• [Task to carry out] Search the data for the string "accomplish" and extract every line where it appears.

==================================================

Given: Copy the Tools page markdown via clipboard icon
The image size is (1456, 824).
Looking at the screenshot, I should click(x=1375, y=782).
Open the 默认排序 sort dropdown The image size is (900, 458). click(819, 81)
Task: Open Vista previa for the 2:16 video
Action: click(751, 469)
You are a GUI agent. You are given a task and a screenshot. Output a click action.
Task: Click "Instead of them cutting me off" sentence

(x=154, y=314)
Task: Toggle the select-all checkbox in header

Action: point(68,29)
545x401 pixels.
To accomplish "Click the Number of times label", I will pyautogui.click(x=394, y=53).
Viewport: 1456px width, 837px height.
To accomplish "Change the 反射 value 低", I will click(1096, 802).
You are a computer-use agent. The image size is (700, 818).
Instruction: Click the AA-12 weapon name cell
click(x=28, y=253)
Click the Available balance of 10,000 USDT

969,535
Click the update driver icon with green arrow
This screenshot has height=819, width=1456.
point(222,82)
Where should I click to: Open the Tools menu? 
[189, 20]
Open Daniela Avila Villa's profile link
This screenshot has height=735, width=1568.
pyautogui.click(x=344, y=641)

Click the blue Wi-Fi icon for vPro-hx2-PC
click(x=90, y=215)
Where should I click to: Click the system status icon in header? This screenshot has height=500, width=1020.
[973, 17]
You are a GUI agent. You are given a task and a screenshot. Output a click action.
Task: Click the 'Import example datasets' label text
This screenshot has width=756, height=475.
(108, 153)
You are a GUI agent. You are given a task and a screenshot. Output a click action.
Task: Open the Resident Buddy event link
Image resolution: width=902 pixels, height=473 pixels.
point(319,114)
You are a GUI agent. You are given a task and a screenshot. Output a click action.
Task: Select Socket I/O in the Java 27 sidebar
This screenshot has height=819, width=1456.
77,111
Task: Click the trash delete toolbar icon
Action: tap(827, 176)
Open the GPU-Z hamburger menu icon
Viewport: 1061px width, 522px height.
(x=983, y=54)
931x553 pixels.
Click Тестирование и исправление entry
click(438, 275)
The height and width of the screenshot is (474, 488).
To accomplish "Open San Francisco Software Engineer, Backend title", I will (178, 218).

==================================================

• [Response]
To accomplish "Click the Number of times label", I will pyautogui.click(x=394, y=53).
To accomplish "Change the 反射 value 低", I will click(1096, 802).
To accomplish "Open San Francisco Software Engineer, Backend title", I will (178, 218).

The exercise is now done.